Vielleicht lassen sich die anderen Parteichefs bzw. -chefinnen von seiner Idee anstecken:
Einen Moral-Kodex für die eigene Partei zu fordern.
Der Ansatz ist prinzipiell in Ordnung und sollte gefördert werden, denn Moral darf und muss verlangt werden – gerade von Jenen, die an den sprichwörtlichen Schalthebeln der Macht sitzen.
Doch, Halt..!
Können Menschen vom Typ eines Ernst Strasser wirklich durch Moral-Kodizes davon abgehalten werden, ihre unmoralischen Spielchen zu spielen, so lange diese weiterhin legal sind?
Zweifel sind erlaubt, denn sie sind das Salz in der Suppe des naiven Glaubens an das Gute.
Ein Parteichef, der Moral per Kodex, nicht aber de iure, einklagt, der bei den ihm zur Verfügung stehenden Mitteln, hier: der Förderung strengerer Gesetze also weiter auf der Bremse steht, kann kaum als „role model“ oder „best practice“-Beispiel für kommende PolitikerInnen herhalten.
Die Wahrheit ist so simpel wie traurig:
Moral ist „work in progress“, eine Ausbildung, die schon in der Kindheit ansetzen und sich in jeder Situation neu beweisen muss – auch und vor allem dort, wo niemand – z.B. die EU-Öffentlichkeit im „Lobbying-Fall Strasser“ – zusieht.
Was Hänschen nicht lernt, lernt Hans nimmermehr, heißt es so schön.
Zu glauben, dass erwachsene Menschen, die bisher in erster Linie ihrem Eigennutz oder jenem ihrer Partei gedient haben, plötzlich ein Damaskuserlebnis erfahren und sich um 180 Grad wenden, ist dumm oder unehrlich.
Wenn die ÖVP von einem Tag auf den anderen ihre „moralische Bestimmung“ entdeckt (angeblich wegen Fällen wie jenem von Ernst Strasser), muss die kritische Frage erlaubt sein:
Wie war das damals bei der Delegationsleitung der ÖVP in Brüssel, als Ernst Strasser zum Zug kam, obwohl Othmar Karas mehr Vorzugsstimmen bekommen hatte?

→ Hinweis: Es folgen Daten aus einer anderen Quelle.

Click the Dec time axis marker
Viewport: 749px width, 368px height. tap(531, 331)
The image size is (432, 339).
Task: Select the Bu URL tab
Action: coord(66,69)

Zu diesem Zeitpunkt hatte das Magazin „profil“ bereits über die so genannte „E-Mail-Affäre“ im Innenministerium Ernst Strassers berichtet.
Allein diese Affäre hätte aus moralischen Gründen ausgereicht, Strasser in die Wüste, anstatt nach Brüssel zu schicken.
Wen will Michael Spindelegger mit seinem Kodex „Mores lehren“?
Jene, die Ernst Strasser in die ÖVP geholt, trotz E-Mail-Affäre protegiert und trotz Karas-Sieg als Delegationsleiter nach Brüssel geschickt haben?
Wenn Spindelegger es ernst meint, müsste er sie aus der Partei entfernen, bevor sein Moral-Kodex in Kraft tritt.
Tut er das nicht, kann er sich seinen Kodex zu Hause an die Wand nageln oder ihn an einem stillen Örtchen zu letzter Verwendung deponieren…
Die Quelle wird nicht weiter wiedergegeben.